Set down the data below word for word, and leave the images aside.

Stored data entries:
━━━━━━━━

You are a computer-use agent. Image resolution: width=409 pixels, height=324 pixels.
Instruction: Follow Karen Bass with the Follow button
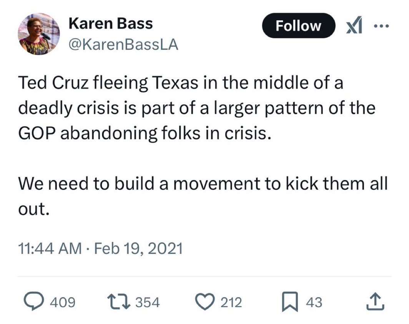[298, 25]
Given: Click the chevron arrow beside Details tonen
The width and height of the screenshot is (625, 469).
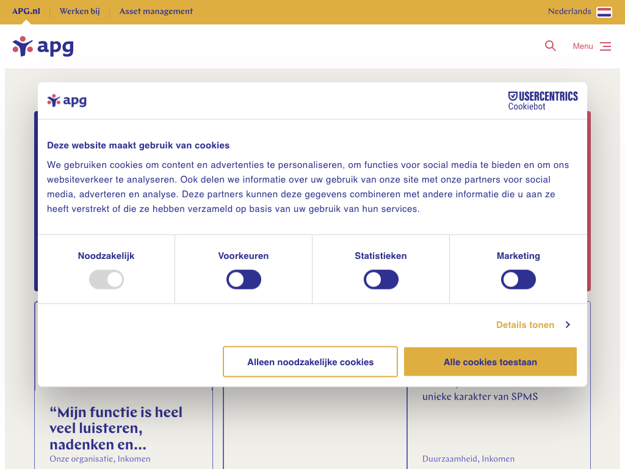Looking at the screenshot, I should pos(568,325).
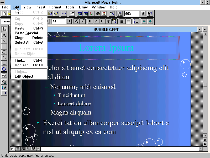210x158 pixels.
Task: Activate the Format Painter
Action: (x=56, y=13)
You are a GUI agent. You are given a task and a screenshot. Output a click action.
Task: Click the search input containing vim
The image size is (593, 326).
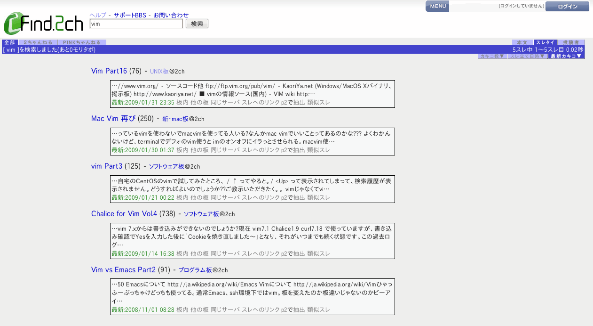[x=136, y=24]
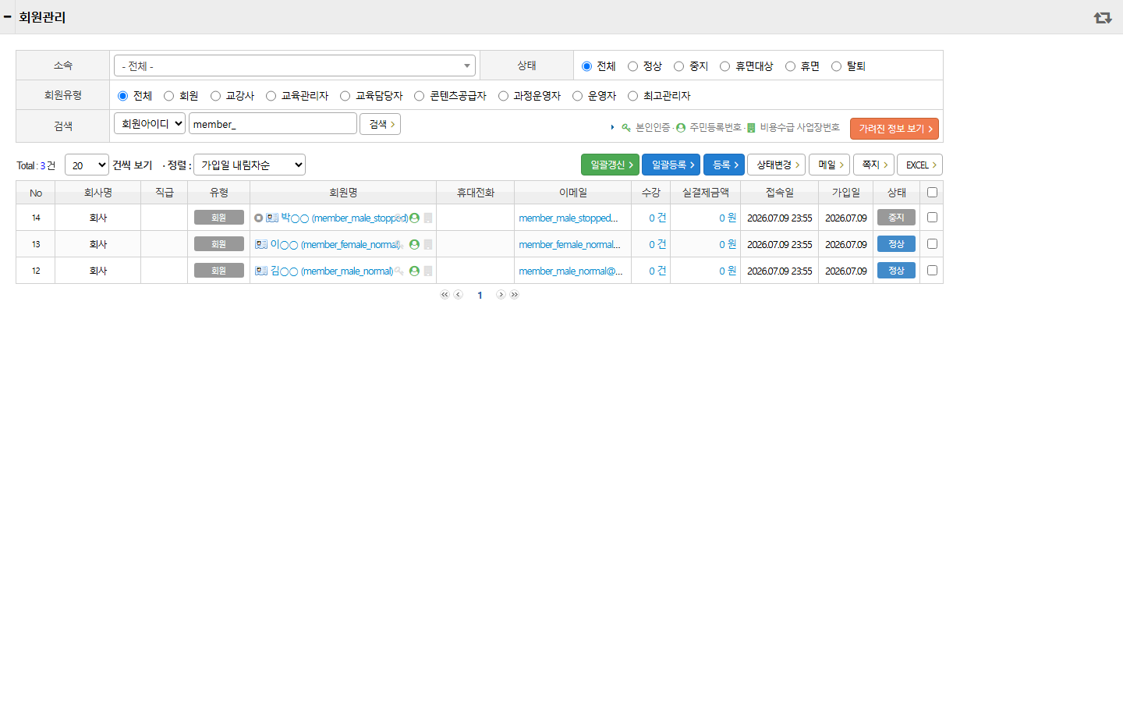
Task: Open the 회원아이디 search field dropdown
Action: click(x=150, y=123)

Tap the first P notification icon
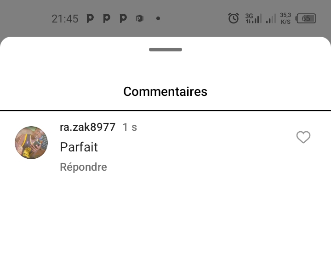pos(90,18)
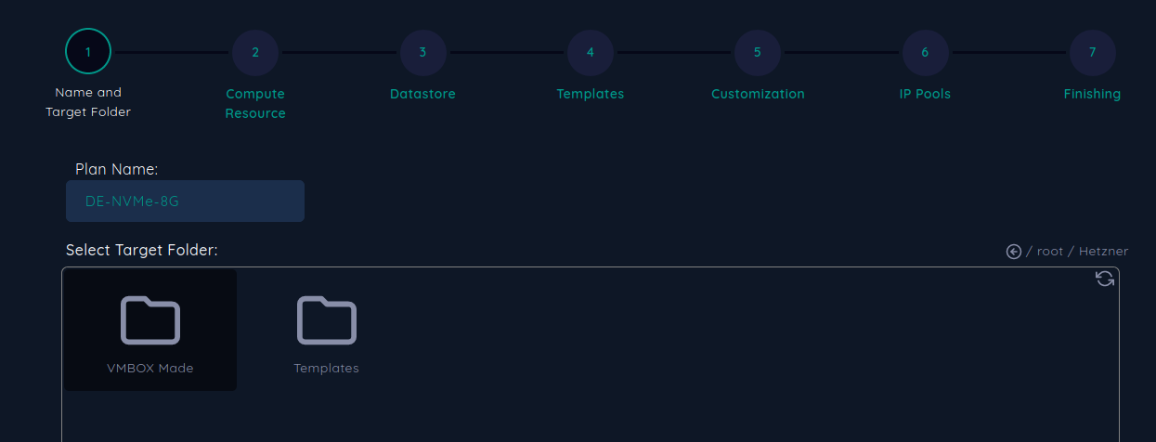Click the step 5 circle
The width and height of the screenshot is (1156, 442).
758,52
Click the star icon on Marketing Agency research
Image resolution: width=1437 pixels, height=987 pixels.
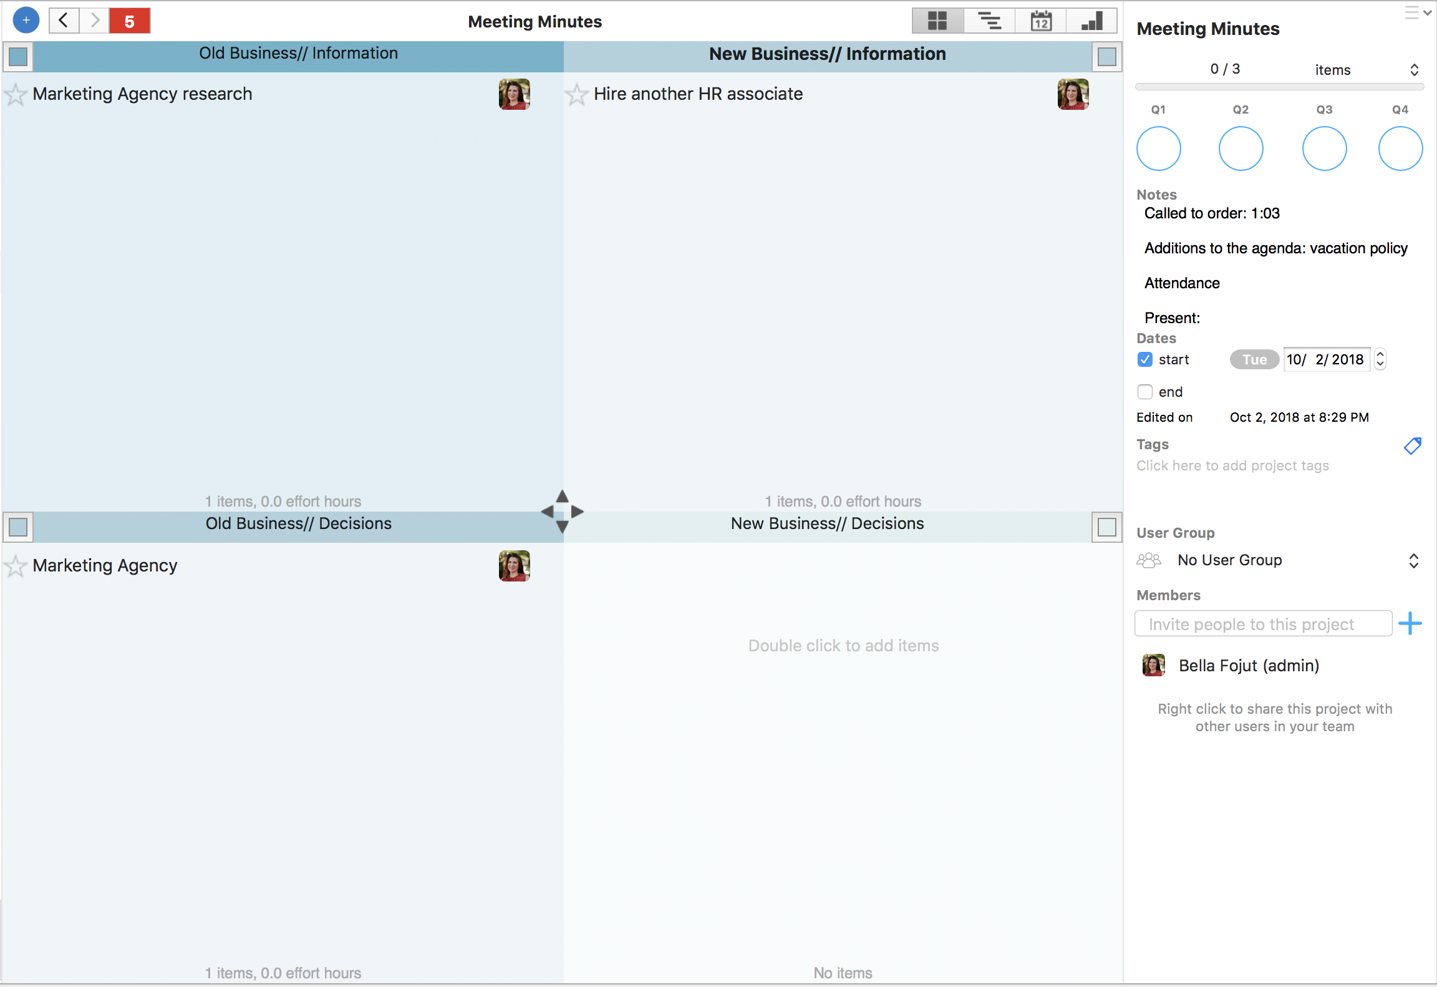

━━━━━━━━

> OUTPUT FOR THIS EXERCISE:
You are a computer-use agent. Image resolution: width=409 pixels, height=324 pixels.
Instruction: Follow Karen Bass with the Follow button
[298, 25]
Given: Click the chevron arrow beside Details tonen
The width and height of the screenshot is (625, 469).
Looking at the screenshot, I should pos(568,325).
210x158 pixels.
Task: Activate the Format Painter
Action: (x=56, y=13)
You are a GUI agent. You are given a task and a screenshot. Output a click action.
Task: Click the search input containing vim
The image size is (593, 326).
[x=136, y=24]
Task: Open the 회원아이디 search field dropdown
Action: click(x=150, y=123)

Tap the first P notification icon
pos(90,18)
Click the step 5 circle
The width and height of the screenshot is (1156, 442).
758,52
Click the star icon on Marketing Agency research
Image resolution: width=1437 pixels, height=987 pixels.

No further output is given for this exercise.